*** Block opens ***
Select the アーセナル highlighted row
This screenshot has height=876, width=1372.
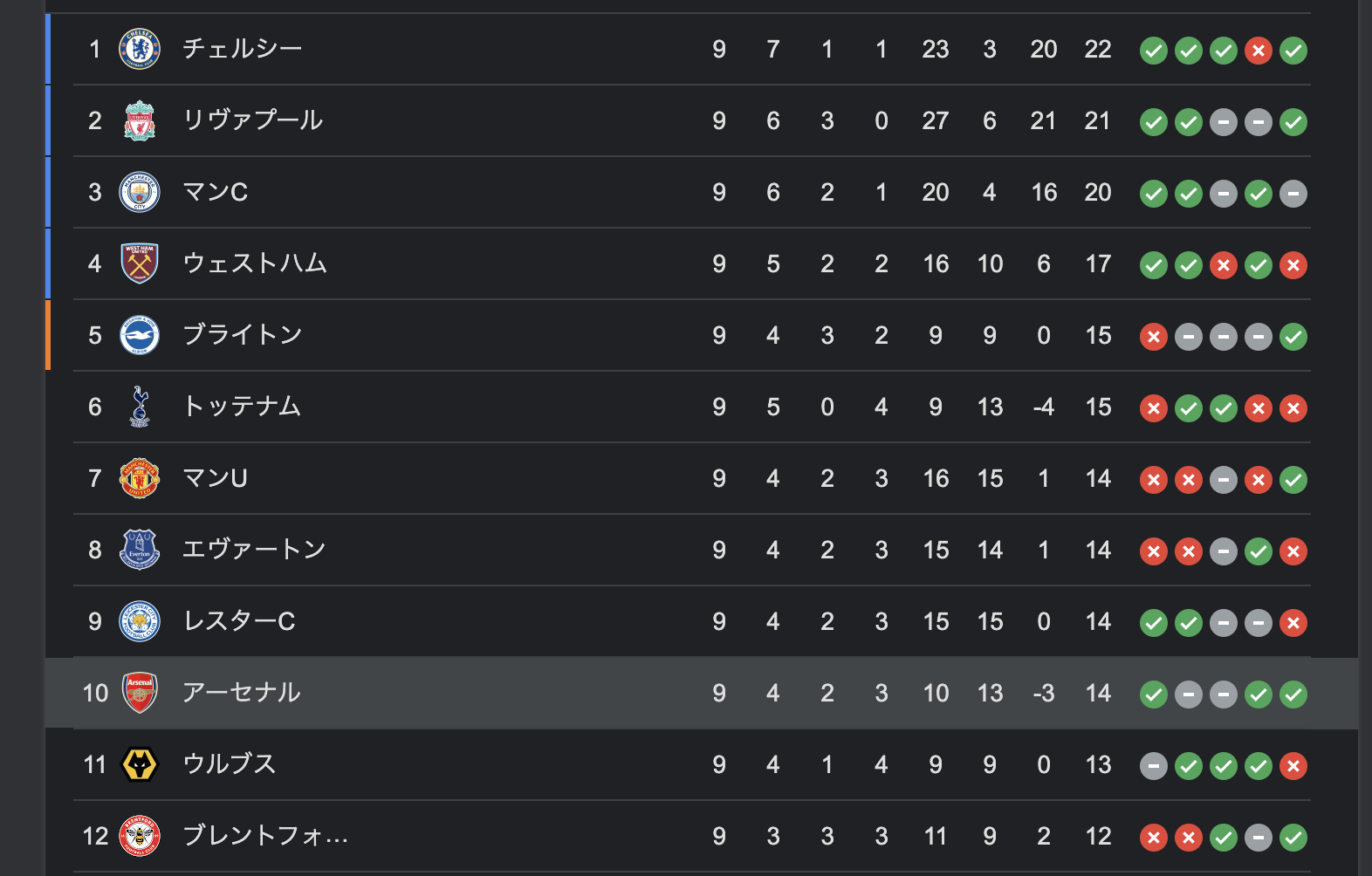click(x=702, y=693)
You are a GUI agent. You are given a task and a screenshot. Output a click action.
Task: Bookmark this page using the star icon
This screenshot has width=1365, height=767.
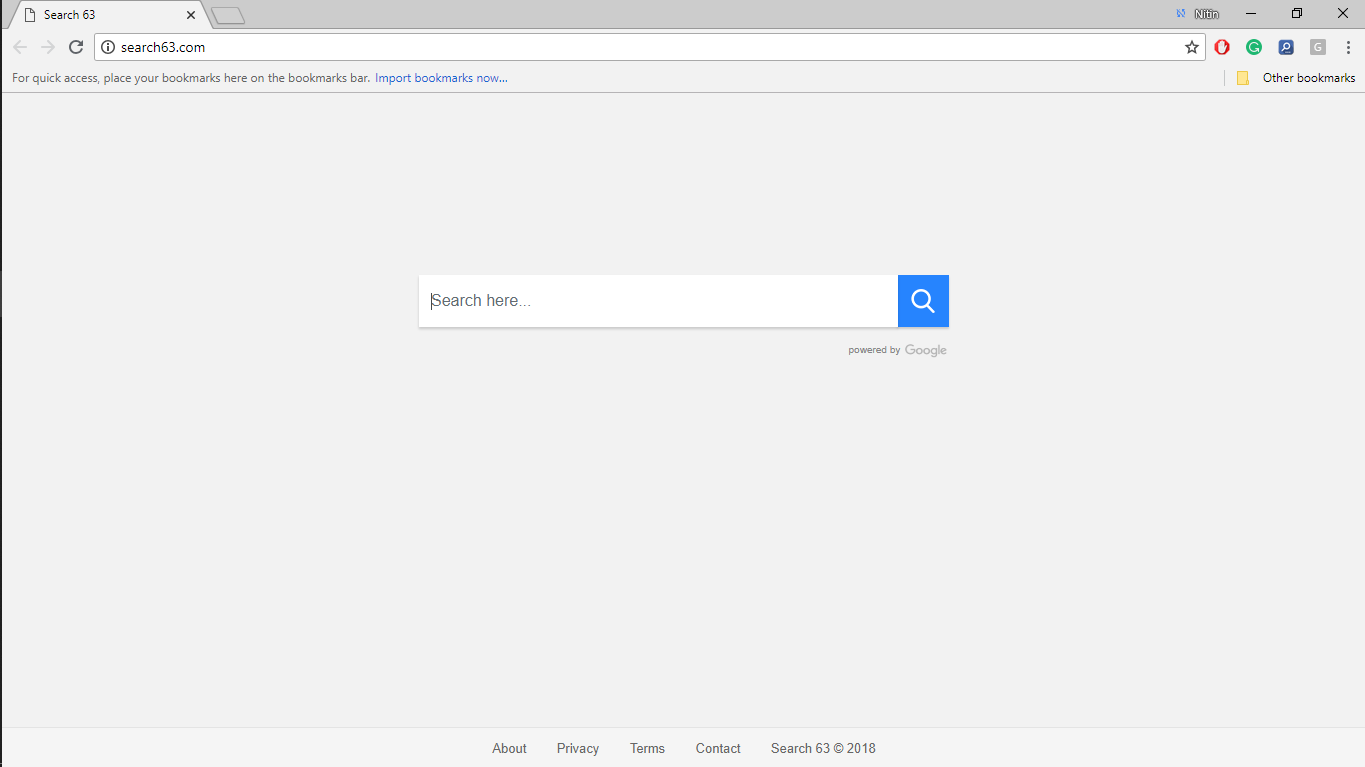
*** Block closes ***
Activity>
Each record should be printed exactly as it appears, leaving the pictures out.

Solution for this task>
Select the アーセナル highlighted row
This screenshot has height=876, width=1372.
click(x=702, y=693)
You are a GUI agent. You are given a task and a screenshot. Output a click action.
Task: Bookmark this page using the star icon
This screenshot has width=1365, height=767.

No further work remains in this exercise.